(Source data)

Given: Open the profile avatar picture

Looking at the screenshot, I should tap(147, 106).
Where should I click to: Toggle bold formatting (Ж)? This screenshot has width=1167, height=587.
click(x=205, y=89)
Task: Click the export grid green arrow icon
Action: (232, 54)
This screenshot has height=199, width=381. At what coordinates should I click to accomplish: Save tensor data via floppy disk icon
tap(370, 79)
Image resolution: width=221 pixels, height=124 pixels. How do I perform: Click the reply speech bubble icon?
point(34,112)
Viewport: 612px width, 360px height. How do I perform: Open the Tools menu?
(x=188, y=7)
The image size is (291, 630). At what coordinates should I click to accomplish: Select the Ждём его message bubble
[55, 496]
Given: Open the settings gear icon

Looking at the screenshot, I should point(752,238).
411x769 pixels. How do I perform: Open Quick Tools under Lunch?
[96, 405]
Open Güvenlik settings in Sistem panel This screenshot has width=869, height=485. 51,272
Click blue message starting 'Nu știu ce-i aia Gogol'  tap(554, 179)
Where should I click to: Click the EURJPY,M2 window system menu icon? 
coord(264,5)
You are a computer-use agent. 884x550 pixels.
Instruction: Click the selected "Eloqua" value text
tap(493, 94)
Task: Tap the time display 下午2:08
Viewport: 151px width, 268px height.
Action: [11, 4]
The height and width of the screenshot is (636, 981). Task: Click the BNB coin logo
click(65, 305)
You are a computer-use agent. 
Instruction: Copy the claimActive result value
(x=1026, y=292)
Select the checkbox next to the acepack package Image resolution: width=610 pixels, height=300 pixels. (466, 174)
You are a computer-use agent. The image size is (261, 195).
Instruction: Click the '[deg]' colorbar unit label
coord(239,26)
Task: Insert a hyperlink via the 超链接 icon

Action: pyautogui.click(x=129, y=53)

*Work to be completed*
Count up the lines of the data that include "agent". Reply with a number only.

*Answer box*
3